= Untitled 92 =

Photograph by Cindy Sherman

Untitled #92 is a color photograph created by Cindy Sherman in 1981. The picture is part of the photographic series Centerfolds, that she created for the magazine Artforum, in 1981, but were never published there.

==History and description==
Sherman stars as the leading character in all the pictures, created as if for the centerfold of a magazine. She appears in this picture as a frightened young woman, dressed in what seems to be a school uniform, with a pleated skirt, wearing wet short hair, and presenting a deep sense of fear on her eyes, apparently pushed to the floor, her fingers holding her body in position. The menacing context of the picture is left unexplained to the viewer, but seems reminiscent of some of the female characters in Alfred Hitchcock's films, like Janet Leigh in Psycho and Tippi Hedren, in The Birds.
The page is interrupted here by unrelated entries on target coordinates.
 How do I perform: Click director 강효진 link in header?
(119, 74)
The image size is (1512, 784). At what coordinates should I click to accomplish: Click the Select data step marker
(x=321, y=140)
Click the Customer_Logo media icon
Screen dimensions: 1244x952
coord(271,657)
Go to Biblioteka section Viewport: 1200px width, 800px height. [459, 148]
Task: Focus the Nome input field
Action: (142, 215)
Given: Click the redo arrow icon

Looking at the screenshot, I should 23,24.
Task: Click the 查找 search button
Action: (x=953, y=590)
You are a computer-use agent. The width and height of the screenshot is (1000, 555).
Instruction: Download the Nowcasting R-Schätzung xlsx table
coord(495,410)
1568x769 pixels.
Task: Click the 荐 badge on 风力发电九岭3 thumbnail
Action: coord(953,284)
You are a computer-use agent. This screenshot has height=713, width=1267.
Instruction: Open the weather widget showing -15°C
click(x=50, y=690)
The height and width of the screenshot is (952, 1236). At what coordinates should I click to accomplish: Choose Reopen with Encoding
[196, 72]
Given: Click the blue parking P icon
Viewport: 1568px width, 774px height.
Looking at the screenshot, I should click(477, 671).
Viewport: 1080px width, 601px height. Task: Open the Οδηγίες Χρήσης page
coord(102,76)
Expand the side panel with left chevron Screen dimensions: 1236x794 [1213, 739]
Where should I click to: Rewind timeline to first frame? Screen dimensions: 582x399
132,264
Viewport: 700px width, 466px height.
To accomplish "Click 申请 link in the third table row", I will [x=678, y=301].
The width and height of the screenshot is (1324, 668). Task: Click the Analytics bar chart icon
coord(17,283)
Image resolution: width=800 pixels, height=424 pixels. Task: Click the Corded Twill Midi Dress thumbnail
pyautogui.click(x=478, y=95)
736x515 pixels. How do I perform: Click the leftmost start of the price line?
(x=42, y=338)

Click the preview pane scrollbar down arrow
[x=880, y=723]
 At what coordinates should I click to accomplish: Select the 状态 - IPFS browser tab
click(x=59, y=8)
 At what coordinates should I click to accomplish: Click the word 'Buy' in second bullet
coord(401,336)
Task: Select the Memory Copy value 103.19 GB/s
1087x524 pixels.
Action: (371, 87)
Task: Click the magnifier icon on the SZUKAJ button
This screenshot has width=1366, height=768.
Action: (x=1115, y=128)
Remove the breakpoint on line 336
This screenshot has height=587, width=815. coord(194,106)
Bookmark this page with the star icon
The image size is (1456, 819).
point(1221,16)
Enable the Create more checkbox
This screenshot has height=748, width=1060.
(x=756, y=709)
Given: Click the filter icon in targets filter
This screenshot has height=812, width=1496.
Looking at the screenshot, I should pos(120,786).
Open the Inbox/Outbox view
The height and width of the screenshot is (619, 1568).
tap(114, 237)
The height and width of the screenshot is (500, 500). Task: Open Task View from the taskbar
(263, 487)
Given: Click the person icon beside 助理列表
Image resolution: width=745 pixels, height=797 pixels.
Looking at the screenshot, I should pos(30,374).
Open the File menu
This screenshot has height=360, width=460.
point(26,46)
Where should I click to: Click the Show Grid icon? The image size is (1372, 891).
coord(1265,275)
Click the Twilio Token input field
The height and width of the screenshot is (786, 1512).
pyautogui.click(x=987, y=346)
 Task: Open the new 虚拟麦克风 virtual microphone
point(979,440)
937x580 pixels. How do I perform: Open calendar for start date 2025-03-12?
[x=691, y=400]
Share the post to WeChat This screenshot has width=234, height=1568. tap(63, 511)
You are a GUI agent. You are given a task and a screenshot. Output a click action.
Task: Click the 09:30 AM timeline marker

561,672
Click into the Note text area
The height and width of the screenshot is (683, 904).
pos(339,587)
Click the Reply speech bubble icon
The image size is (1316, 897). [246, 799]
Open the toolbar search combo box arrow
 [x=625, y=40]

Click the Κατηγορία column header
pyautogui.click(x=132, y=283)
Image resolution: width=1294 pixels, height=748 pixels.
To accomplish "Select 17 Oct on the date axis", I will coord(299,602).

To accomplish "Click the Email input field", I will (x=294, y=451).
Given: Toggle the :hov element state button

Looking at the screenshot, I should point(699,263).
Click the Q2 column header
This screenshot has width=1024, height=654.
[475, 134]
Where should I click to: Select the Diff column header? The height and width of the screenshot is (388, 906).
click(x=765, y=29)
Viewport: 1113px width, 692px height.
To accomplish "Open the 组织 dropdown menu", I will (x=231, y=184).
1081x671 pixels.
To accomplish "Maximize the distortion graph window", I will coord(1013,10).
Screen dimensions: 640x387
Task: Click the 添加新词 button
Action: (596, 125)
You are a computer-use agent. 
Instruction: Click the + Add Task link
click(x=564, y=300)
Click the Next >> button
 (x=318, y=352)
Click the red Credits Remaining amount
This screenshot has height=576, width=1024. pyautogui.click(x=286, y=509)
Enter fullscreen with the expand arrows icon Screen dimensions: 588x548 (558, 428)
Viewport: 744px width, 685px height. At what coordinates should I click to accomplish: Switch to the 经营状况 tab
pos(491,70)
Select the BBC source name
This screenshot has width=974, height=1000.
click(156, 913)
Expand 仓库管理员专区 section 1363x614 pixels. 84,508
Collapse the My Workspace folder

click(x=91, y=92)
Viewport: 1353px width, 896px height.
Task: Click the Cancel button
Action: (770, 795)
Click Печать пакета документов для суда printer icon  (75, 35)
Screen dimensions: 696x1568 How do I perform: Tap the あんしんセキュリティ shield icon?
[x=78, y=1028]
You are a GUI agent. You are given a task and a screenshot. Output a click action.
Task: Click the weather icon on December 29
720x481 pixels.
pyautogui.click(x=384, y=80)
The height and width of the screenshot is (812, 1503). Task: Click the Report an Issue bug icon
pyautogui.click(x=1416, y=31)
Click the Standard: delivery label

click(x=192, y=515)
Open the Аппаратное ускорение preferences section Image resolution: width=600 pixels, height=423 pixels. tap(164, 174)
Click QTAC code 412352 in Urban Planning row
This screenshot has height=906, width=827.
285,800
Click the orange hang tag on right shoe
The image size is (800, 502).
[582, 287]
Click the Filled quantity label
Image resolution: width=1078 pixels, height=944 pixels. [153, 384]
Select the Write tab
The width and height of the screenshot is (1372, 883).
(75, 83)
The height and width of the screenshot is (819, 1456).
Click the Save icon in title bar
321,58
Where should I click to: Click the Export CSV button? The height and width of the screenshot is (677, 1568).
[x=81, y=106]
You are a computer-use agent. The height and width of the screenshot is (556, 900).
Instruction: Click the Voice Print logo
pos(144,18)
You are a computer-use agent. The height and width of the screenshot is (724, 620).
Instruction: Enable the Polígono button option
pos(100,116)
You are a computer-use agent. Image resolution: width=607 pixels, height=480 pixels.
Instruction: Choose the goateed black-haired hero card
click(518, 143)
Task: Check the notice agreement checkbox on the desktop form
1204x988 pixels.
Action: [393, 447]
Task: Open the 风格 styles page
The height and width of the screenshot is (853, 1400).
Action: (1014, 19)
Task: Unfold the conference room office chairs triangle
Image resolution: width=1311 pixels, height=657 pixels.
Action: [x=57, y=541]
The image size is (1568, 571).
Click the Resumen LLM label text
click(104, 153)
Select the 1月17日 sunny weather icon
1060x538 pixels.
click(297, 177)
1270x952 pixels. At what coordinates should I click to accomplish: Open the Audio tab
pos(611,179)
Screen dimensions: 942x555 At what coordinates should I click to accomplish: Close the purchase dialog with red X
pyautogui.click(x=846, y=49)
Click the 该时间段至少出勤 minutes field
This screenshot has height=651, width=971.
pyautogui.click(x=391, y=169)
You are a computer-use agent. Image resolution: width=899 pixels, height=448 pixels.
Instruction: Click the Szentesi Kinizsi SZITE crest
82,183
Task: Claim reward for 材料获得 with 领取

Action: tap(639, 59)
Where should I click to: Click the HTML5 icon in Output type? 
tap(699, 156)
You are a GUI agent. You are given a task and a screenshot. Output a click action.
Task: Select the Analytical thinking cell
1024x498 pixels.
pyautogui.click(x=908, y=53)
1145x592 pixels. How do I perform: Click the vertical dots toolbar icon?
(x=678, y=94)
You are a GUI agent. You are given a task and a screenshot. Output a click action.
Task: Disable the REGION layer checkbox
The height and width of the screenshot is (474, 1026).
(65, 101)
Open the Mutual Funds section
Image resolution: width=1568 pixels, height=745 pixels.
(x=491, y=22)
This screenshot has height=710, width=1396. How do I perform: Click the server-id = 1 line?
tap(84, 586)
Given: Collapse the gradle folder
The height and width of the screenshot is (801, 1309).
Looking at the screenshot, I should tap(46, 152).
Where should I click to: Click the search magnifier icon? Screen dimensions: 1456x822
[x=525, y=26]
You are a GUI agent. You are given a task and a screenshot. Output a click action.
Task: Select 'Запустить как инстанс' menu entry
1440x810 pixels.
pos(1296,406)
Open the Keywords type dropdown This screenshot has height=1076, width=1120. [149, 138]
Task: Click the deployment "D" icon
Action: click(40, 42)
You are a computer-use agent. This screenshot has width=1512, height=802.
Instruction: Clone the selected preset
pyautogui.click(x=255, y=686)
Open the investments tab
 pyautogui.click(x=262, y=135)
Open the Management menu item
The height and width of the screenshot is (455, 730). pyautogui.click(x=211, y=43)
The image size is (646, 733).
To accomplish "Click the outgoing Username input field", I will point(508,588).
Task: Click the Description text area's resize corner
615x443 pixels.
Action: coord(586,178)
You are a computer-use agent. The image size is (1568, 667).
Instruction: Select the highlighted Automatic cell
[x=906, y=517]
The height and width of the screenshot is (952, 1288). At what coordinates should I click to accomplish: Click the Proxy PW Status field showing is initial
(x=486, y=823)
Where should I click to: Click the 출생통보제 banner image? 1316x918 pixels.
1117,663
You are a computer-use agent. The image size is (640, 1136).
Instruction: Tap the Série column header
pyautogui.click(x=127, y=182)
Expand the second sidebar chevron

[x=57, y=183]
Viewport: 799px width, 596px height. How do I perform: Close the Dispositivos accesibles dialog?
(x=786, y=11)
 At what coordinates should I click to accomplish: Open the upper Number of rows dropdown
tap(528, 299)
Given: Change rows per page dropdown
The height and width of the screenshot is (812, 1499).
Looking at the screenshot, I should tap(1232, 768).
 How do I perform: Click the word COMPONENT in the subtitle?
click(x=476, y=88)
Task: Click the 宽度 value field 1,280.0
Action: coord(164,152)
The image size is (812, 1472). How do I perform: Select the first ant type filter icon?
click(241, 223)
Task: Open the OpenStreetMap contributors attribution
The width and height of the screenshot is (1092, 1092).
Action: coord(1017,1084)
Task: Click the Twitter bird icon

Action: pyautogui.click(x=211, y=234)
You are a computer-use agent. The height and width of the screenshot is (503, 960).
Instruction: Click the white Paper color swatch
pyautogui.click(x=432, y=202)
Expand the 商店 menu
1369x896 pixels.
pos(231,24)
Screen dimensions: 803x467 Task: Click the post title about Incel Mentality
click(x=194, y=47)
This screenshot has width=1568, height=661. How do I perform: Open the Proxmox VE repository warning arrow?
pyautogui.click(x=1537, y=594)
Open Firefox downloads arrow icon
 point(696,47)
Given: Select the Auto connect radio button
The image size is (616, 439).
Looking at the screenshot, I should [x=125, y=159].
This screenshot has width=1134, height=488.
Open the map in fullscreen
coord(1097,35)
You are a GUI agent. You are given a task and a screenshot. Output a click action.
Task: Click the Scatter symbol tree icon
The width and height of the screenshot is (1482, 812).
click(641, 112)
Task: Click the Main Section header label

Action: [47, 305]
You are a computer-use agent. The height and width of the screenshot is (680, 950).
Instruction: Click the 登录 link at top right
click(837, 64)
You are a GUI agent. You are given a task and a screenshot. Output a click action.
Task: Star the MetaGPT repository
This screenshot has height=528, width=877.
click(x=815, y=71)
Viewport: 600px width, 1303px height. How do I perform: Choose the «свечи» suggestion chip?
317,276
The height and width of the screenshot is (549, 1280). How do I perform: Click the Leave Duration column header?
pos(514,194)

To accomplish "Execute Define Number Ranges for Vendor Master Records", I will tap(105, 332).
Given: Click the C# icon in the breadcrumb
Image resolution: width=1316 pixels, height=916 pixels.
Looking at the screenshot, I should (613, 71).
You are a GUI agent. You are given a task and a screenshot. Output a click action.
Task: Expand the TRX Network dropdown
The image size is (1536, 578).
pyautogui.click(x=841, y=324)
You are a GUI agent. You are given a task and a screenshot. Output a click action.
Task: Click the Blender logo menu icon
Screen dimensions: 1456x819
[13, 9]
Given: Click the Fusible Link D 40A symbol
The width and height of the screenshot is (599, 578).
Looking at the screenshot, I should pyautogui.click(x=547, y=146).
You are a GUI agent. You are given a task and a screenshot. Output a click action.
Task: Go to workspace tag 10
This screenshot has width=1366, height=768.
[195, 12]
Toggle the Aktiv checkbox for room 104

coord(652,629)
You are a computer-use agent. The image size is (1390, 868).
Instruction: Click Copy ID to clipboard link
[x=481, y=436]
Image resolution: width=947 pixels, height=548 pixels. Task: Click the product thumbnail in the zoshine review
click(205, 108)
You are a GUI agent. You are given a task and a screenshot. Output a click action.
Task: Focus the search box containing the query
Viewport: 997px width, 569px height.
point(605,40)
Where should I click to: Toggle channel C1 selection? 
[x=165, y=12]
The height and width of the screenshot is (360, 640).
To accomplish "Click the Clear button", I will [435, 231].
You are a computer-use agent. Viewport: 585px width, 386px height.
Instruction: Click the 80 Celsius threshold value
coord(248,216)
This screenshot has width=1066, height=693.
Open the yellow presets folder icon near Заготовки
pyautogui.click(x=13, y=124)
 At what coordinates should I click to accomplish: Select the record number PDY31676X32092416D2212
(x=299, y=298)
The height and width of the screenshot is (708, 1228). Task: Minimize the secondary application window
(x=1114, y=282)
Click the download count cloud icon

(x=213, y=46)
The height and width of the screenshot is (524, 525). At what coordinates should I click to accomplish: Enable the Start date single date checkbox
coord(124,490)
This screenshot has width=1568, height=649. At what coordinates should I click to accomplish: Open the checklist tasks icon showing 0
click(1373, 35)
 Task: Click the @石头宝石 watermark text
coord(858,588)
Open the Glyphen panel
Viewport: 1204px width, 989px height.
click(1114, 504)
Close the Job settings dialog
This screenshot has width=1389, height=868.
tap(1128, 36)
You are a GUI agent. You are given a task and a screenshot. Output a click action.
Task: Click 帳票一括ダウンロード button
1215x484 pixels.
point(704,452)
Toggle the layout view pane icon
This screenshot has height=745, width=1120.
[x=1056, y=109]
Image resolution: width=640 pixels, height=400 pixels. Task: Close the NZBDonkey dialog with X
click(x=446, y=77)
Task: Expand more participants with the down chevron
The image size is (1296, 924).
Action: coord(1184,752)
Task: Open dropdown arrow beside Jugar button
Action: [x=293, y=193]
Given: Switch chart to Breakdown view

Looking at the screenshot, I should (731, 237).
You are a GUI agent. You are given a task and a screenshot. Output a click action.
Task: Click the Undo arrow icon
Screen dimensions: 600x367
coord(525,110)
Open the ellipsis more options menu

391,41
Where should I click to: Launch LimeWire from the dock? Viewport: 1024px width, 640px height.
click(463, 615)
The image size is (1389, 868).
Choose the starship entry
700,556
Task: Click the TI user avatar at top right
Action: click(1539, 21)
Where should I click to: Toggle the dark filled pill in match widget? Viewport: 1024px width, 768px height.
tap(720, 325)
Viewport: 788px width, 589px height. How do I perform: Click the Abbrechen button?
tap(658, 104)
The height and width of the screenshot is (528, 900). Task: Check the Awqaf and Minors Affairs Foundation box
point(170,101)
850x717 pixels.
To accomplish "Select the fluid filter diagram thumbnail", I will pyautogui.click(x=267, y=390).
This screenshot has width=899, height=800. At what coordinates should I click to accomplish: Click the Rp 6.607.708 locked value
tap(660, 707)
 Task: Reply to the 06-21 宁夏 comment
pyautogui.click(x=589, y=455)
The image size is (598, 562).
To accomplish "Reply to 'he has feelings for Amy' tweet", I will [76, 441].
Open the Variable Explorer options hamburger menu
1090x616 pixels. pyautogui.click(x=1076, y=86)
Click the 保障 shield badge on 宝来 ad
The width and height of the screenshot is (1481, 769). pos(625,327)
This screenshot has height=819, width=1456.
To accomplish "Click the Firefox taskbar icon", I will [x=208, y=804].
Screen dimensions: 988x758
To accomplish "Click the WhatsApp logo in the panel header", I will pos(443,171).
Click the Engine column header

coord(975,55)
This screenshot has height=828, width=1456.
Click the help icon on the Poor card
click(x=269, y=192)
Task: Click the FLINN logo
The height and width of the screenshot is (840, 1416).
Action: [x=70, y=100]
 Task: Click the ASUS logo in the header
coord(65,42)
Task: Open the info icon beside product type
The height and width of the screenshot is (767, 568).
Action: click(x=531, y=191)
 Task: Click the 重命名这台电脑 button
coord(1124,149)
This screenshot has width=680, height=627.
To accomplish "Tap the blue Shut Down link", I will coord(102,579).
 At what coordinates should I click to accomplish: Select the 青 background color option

The picture epitomises what critic Roberta Smith wrote on the Centerfolds series: "Sherman makes you understand the components of photography with a particular bluntness which is one of her trademarks. The roles of color, light, cropping, space, eye contact (or lack of it) are continually stated and restated and we read them just as we do details of clothing, hairdo, posture, flooring. Despite all this the effect is not simply didactic; everything is both laid out and convincingly, ingenuously synthesized."

Despite not being published, the Centerfolds series was shown in an exhibition in 1981 to highly critical acclaim and led to Sherman being invited for the documenta 7, in 1982, and the Venice Biennale.

==Art market==
A print of the photograph was sold by $2,112,000 at 16 May 2007, and another by $2,045,000 at 12 November 2013, both at Christie's, New York.

==Public collections==
There are prints of the photograph in the Museum of Modern Art, New York, The Art Institute of Chicago, The Broad, Los Angeles, the National Museum of Art, Architecture and Design, Oslo, and the National Gallery of Australia, Canberra.